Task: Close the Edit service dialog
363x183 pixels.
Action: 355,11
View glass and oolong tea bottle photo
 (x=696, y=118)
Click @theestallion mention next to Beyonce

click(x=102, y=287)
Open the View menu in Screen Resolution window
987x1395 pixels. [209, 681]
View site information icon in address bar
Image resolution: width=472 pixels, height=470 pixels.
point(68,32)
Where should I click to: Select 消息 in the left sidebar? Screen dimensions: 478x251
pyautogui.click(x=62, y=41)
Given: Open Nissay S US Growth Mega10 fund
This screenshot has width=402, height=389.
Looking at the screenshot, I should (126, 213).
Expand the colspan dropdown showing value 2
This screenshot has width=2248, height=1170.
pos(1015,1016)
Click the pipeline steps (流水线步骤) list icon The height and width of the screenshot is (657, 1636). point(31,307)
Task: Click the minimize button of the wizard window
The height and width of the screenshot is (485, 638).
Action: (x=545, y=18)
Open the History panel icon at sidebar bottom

# # # # #

Given the data above, transcribe exactly the lines from the one containing "View site information icon in address bar" down to the one containing "Click the pipeline", and no others.

View site information icon in address bar
Image resolution: width=472 pixels, height=470 pixels.
point(68,32)
Where should I click to: Select 消息 in the left sidebar? Screen dimensions: 478x251
pyautogui.click(x=62, y=41)
Given: Open Nissay S US Growth Mega10 fund
This screenshot has width=402, height=389.
Looking at the screenshot, I should (126, 213).
Expand the colspan dropdown showing value 2
This screenshot has width=2248, height=1170.
pos(1015,1016)
Click the pipeline steps (流水线步骤) list icon The height and width of the screenshot is (657, 1636). point(31,307)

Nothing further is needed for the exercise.